Records for this task →

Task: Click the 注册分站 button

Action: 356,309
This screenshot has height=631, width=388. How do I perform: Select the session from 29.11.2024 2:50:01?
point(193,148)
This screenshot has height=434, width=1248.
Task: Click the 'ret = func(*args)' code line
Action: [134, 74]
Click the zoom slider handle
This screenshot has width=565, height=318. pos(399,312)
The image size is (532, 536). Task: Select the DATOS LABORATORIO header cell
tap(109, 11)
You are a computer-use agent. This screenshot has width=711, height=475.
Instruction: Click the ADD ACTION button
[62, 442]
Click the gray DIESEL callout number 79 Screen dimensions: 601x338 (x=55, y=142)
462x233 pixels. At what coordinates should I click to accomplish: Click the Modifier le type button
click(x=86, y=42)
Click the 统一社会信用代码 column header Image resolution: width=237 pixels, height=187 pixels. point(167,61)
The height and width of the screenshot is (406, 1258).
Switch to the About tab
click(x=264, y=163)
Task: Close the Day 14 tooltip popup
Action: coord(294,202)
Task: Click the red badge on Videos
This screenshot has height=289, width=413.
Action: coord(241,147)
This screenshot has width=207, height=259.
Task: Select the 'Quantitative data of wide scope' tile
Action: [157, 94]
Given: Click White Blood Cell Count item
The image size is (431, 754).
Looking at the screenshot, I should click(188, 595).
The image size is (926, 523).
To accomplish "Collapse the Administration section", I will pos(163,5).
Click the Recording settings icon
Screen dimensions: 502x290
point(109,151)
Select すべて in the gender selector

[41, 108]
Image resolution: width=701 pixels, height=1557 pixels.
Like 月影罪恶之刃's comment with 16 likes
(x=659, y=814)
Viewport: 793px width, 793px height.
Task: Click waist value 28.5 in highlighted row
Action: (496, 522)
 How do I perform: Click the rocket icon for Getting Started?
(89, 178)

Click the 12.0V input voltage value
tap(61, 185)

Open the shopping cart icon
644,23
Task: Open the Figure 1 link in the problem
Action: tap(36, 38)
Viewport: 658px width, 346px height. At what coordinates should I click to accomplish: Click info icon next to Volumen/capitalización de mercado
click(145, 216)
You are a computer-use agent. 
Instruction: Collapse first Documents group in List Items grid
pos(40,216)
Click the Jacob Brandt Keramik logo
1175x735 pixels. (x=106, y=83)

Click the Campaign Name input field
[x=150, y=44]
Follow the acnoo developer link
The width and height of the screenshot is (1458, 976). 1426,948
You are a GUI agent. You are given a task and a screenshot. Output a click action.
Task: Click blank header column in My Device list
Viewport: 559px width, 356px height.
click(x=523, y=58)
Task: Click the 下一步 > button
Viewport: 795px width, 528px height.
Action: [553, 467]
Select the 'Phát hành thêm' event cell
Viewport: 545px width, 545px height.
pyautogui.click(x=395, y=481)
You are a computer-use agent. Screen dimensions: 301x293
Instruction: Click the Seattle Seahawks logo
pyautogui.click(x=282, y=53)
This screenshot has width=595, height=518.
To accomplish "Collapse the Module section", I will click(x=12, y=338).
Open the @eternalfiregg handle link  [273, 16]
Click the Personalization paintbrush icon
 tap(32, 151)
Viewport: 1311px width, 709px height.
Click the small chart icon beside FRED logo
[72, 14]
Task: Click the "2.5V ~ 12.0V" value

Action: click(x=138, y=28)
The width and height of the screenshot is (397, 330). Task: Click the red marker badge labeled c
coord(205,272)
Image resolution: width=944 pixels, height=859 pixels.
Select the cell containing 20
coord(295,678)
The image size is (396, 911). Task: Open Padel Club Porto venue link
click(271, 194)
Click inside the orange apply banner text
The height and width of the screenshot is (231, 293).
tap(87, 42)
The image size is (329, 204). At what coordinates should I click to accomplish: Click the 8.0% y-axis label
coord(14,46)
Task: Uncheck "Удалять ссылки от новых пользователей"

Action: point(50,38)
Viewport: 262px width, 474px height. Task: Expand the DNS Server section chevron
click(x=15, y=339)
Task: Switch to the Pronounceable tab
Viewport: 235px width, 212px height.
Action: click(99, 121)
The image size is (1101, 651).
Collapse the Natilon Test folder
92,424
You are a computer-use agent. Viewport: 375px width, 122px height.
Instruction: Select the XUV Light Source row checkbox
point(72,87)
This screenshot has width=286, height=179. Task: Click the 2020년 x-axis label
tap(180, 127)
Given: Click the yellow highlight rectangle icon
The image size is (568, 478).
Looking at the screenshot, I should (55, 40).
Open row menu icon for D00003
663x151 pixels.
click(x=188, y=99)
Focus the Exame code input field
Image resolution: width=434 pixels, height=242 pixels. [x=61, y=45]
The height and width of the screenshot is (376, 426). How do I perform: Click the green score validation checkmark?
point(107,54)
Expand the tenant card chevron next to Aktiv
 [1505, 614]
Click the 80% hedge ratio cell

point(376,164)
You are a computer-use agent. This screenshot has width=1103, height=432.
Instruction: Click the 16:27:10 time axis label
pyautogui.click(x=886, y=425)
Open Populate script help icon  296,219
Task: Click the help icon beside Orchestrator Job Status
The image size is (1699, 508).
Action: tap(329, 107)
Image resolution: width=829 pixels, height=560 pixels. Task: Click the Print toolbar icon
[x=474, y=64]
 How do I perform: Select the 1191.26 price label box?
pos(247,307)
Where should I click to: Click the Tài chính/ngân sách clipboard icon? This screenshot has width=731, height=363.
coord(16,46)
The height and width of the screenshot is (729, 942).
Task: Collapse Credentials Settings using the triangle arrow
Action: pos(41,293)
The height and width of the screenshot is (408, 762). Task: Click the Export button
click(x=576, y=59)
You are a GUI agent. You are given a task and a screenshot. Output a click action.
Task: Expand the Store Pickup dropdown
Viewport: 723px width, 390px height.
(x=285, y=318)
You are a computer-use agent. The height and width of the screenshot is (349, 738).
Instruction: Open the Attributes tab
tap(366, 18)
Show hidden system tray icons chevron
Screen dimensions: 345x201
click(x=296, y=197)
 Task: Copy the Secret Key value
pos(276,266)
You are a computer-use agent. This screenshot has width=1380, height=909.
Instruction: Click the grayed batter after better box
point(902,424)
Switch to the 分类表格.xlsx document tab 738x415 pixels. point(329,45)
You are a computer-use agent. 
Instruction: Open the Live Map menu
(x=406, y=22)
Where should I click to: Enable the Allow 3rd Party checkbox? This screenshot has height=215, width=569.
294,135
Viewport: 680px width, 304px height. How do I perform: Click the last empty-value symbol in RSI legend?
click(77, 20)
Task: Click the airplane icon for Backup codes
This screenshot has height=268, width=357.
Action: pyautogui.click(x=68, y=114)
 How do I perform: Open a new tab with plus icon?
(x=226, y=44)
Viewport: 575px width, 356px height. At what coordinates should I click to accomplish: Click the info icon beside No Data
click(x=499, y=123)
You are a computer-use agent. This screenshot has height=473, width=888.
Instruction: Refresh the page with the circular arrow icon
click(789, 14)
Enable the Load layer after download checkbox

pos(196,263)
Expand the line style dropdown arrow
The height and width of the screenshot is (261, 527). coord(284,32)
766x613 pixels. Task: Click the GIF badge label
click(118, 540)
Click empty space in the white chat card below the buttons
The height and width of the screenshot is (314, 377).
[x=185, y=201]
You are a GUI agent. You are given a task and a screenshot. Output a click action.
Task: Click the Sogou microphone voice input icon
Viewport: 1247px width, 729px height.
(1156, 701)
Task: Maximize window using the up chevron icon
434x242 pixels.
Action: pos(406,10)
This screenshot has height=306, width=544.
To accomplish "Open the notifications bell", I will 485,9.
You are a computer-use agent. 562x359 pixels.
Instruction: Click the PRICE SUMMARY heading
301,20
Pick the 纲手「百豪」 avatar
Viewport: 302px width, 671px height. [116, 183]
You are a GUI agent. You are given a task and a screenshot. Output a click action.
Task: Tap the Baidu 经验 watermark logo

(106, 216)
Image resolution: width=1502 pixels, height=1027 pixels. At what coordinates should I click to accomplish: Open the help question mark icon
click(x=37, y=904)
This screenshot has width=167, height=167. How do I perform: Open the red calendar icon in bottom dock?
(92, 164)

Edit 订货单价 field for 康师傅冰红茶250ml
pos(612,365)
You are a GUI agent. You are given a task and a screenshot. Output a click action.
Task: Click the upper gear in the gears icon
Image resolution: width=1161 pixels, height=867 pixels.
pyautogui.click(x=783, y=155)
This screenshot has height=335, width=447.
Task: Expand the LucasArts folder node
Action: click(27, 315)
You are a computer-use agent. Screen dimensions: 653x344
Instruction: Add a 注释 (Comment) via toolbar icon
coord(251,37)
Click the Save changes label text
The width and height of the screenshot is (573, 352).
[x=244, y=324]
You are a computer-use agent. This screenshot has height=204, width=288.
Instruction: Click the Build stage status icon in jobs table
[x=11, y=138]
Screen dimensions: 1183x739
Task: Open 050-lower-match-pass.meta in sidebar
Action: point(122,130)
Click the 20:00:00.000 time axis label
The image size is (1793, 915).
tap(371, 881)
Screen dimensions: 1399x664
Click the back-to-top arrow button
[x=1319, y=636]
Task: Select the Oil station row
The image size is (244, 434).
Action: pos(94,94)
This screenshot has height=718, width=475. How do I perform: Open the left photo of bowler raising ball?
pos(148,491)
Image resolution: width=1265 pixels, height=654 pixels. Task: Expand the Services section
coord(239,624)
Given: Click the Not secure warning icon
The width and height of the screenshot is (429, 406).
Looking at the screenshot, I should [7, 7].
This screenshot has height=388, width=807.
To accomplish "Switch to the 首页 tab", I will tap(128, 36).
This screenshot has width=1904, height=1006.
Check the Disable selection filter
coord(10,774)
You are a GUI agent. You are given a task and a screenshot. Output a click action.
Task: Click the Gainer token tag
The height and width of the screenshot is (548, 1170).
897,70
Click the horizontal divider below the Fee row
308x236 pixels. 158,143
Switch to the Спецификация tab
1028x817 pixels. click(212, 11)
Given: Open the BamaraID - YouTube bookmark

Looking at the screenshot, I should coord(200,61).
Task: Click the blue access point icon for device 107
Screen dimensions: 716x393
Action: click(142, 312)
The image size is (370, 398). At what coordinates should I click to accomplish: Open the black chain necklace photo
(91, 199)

The problem → Only the lines from the start of the data to the line holding "Task: Click the red badge on Videos" are wanted; return them exactly, both ends included.

Problem solution →
Task: Click the 注册分站 button

Action: 356,309
This screenshot has height=631, width=388. How do I perform: Select the session from 29.11.2024 2:50:01?
point(193,148)
This screenshot has height=434, width=1248.
Task: Click the 'ret = func(*args)' code line
Action: [134, 74]
Click the zoom slider handle
This screenshot has width=565, height=318. pos(399,312)
The image size is (532, 536). Task: Select the DATOS LABORATORIO header cell
tap(109, 11)
You are a computer-use agent. This screenshot has width=711, height=475.
Instruction: Click the ADD ACTION button
[62, 442]
Click the gray DIESEL callout number 79 Screen dimensions: 601x338 (x=55, y=142)
462x233 pixels. At what coordinates should I click to accomplish: Click the Modifier le type button
click(x=86, y=42)
Click the 统一社会信用代码 column header Image resolution: width=237 pixels, height=187 pixels. point(167,61)
The height and width of the screenshot is (406, 1258).
Switch to the About tab
click(x=264, y=163)
Task: Close the Day 14 tooltip popup
Action: coord(294,202)
Task: Click the red badge on Videos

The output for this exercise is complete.